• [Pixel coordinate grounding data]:
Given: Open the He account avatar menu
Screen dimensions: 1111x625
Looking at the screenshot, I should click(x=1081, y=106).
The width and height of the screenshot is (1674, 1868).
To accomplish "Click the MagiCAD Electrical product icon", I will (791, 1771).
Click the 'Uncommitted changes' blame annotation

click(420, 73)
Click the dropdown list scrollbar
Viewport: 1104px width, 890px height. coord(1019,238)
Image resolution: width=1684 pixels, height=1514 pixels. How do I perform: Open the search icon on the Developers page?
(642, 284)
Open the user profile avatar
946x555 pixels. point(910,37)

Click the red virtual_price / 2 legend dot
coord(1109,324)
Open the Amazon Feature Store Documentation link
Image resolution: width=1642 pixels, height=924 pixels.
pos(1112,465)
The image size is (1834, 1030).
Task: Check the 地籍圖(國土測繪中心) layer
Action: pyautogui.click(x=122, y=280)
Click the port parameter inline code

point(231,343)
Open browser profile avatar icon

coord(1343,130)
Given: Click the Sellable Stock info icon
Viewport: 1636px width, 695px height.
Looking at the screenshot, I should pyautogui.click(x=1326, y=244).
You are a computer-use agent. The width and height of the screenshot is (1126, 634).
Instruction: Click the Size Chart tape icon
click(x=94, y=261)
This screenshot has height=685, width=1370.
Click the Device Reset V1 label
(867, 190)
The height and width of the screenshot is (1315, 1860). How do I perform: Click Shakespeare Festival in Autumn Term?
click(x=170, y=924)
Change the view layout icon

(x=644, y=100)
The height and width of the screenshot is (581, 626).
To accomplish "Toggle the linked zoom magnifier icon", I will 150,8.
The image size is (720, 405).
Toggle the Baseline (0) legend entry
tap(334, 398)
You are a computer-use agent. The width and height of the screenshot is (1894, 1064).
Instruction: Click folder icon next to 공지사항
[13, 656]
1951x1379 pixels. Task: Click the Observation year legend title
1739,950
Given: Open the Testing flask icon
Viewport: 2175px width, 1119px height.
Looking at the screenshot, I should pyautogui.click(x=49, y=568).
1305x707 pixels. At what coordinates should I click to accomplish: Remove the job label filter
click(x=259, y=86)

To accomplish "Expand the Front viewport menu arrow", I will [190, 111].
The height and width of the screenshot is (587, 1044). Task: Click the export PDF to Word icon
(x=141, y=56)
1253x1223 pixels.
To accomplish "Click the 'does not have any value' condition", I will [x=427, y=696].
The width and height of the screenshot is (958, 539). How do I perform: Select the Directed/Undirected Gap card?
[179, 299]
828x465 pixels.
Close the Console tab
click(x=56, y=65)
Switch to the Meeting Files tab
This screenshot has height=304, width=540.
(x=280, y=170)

• [PROBLEM]: Write the entries out once more, exactly, without dropping a line.

• [ANSWER SPACE]:
Given: Open the He account avatar menu
Screen dimensions: 1111x625
Looking at the screenshot, I should click(x=1081, y=106).
The width and height of the screenshot is (1674, 1868).
To accomplish "Click the MagiCAD Electrical product icon", I will (791, 1771).
Click the 'Uncommitted changes' blame annotation

click(420, 73)
Click the dropdown list scrollbar
Viewport: 1104px width, 890px height. coord(1019,238)
Image resolution: width=1684 pixels, height=1514 pixels. How do I perform: Open the search icon on the Developers page?
(642, 284)
Open the user profile avatar
946x555 pixels. point(910,37)

Click the red virtual_price / 2 legend dot
coord(1109,324)
Open the Amazon Feature Store Documentation link
Image resolution: width=1642 pixels, height=924 pixels.
pos(1112,465)
The image size is (1834, 1030).
Task: Check the 地籍圖(國土測繪中心) layer
Action: pyautogui.click(x=122, y=280)
Click the port parameter inline code

point(231,343)
Open browser profile avatar icon

coord(1343,130)
Given: Click the Sellable Stock info icon
Viewport: 1636px width, 695px height.
Looking at the screenshot, I should pyautogui.click(x=1326, y=244).
You are a computer-use agent. The width and height of the screenshot is (1126, 634).
Instruction: Click the Size Chart tape icon
click(x=94, y=261)
This screenshot has height=685, width=1370.
Click the Device Reset V1 label
(867, 190)
The height and width of the screenshot is (1315, 1860). How do I perform: Click Shakespeare Festival in Autumn Term?
click(x=170, y=924)
Change the view layout icon

(x=644, y=100)
The height and width of the screenshot is (581, 626).
To accomplish "Toggle the linked zoom magnifier icon", I will 150,8.
The image size is (720, 405).
Toggle the Baseline (0) legend entry
tap(334, 398)
You are a computer-use agent. The width and height of the screenshot is (1894, 1064).
Instruction: Click folder icon next to 공지사항
[13, 656]
1951x1379 pixels. Task: Click the Observation year legend title
1739,950
Given: Open the Testing flask icon
Viewport: 2175px width, 1119px height.
Looking at the screenshot, I should pyautogui.click(x=49, y=568).
1305x707 pixels. At what coordinates should I click to accomplish: Remove the job label filter
click(x=259, y=86)

To accomplish "Expand the Front viewport menu arrow", I will [190, 111].
The height and width of the screenshot is (587, 1044). Task: Click the export PDF to Word icon
(x=141, y=56)
1253x1223 pixels.
To accomplish "Click the 'does not have any value' condition", I will [x=427, y=696].
The width and height of the screenshot is (958, 539). How do I perform: Select the Directed/Undirected Gap card?
[179, 299]
828x465 pixels.
Close the Console tab
click(x=56, y=65)
Switch to the Meeting Files tab
This screenshot has height=304, width=540.
(x=280, y=170)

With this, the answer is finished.